My point is if you actually asked the average person, even if you explained all this to them, they would still not agree that it was the right decision.
There is no law written into the universe that says you have to maximize expected utility. I don't think that' what humans really want. If we choose to follow it, in many situation it will lead to undesirable outcomes. And it's quite possible that those situations are actually common.
It may mean life becomes more complicated than making simple EU calculations, but you can still be perfectly consistent (see further down.)
You could express it as a limit trivially (e.g. a hypothesis that in heaven you will collect 3^^^3 utilons per second for an unending amount of time.)
Sounds reasonable, but it breaks down in extreme cases, where you end up spending almost all of your probability mass in exchange for a single good future with arbitrarily low probability.
Here's a thought experiment. Omega offers you tickets for 2 extra lifetimes of life, in exchange for a 1% chance of dying when you buy the ticket. You are forced to just keep buying tickets until you finally die.
Maybe you object that you discount extra years of life by some function, so just modify the thought experiments so the reward increase factorially per ticket bought, or something like that.
Fortunately we don't have to deal with these situations much, because we happen to live in a universe where there aren't powerful agents offering us very high utility lotteries. But these situations occur all the time if you deal with hypotheses instead of lotteries. The only reason we don't notice it is because we ignore or refuse to assign probability estimates to very unlikely hypotheses. An AI might not, and so it's very important to consider this issue.
My method isn't vulnerable to money pumps, as is an infinite number of arbitrary algorithms of the same class. See my comment here for details.
You don't even need the stuff I wrote about predetermining actions, that just minimizes regret. Even a naive implementation of expected median utility should not be money pumpable.
The method by which you assign probabilities should be unrelated to the method you assign utilities to outcomes. That is, you can't just say you don't like the outcome EU gives you and so assign it a lower probability, that's a horrible violation of Bayesian principles.
I don't know what the correct method of assigning probabilities, but even if you discount complex hypotheses factorially or something, you still get the same problem.
I certainly think these scenarios have reasonable prior probability. God could exist, we could be in the matrix, etc. I give them so low probability I don't typically think about them, but for this issue that is irrelevant.

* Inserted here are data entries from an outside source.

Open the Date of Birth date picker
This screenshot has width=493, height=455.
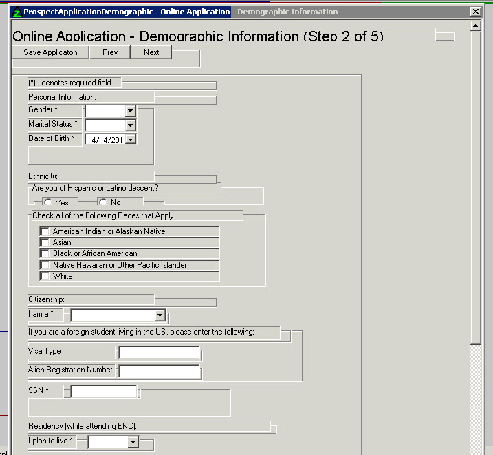pos(130,140)
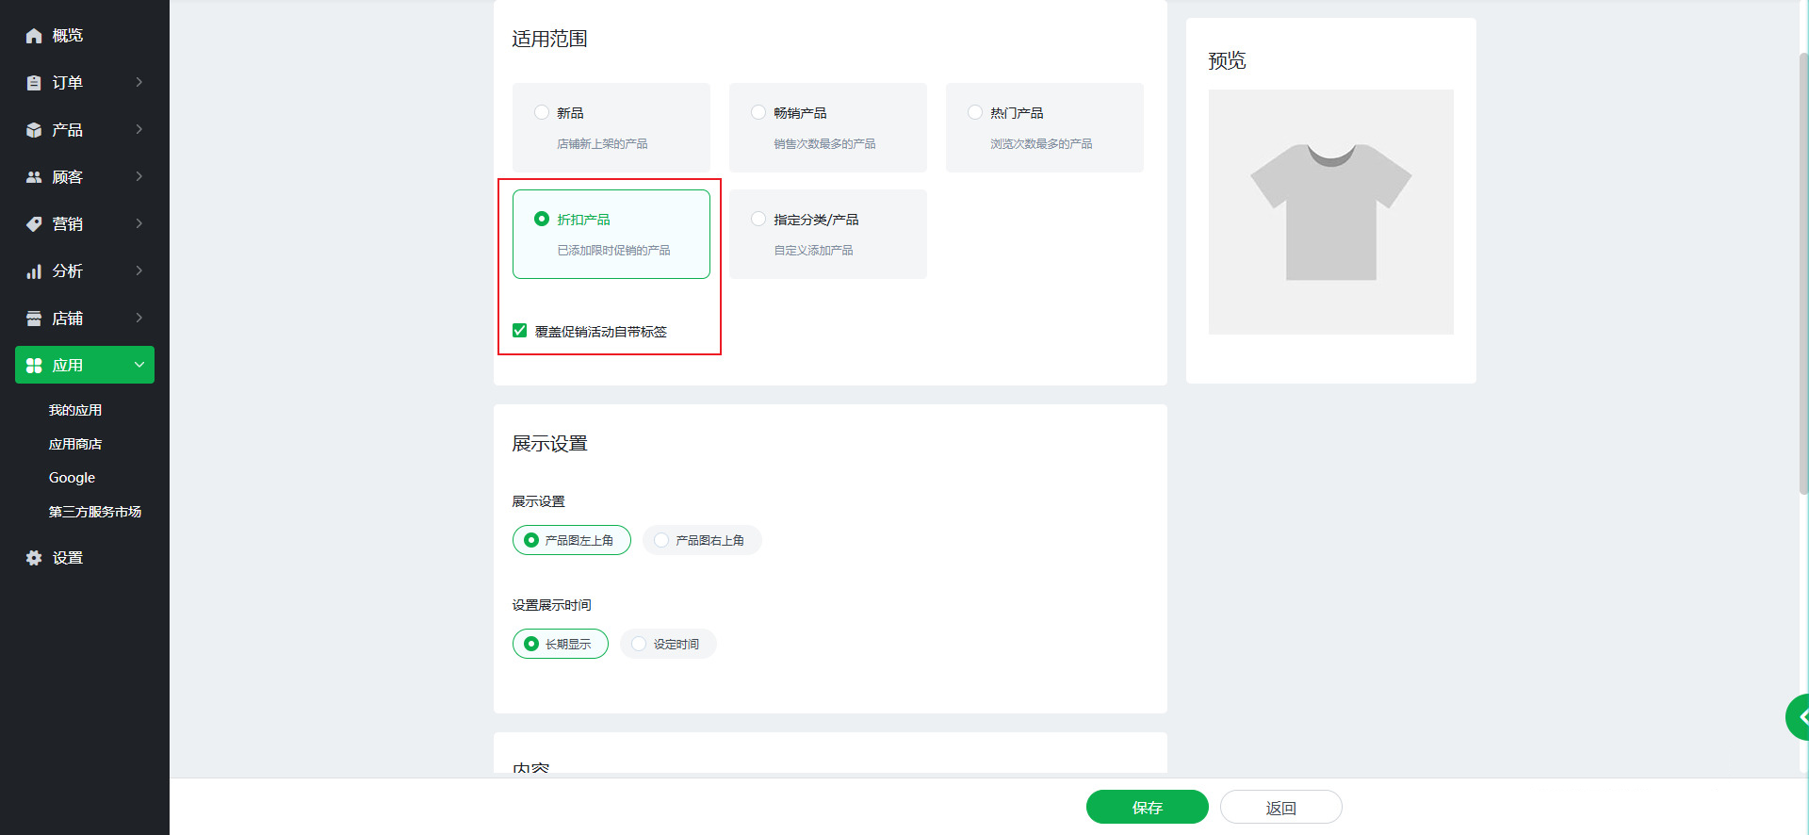
Task: Collapse the 应用 menu chevron
Action: click(139, 365)
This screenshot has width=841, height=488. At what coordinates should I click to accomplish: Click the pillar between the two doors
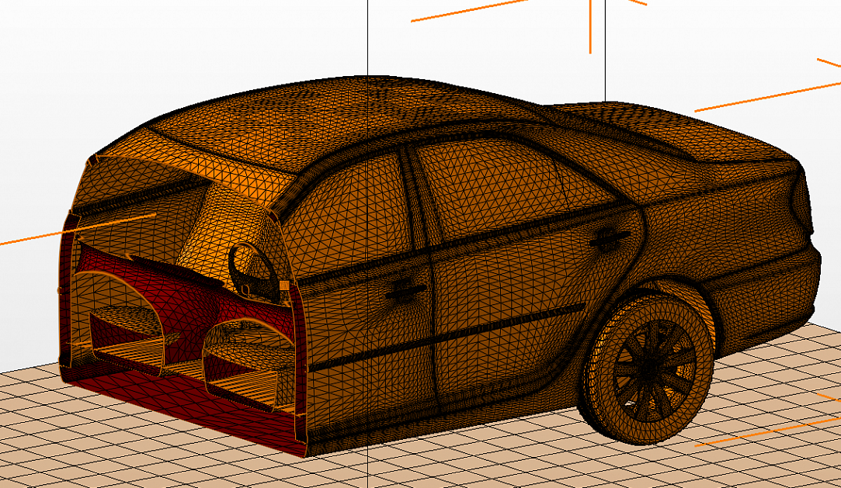(x=418, y=202)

This suggests buying tickets takes finite time per ticket, and that the offer is perpetually open. It seems like you could get a solid win out of this by living your life, buying one ticket every time you start running out of life. You keep as much of your probability mass alive as possible for as long as possible, and your probability of being alive at any given time after the end of the first "lifetime" is greater than it would've been if you hadn't bought tickets. Yeah, Omega has to follow you around while you go about your business, but that's no more obnoxious than saying you have to stand next to Omega wasting decades on mashing the ticket-buying button.
Ok change it so the ticket booth closes if you leave.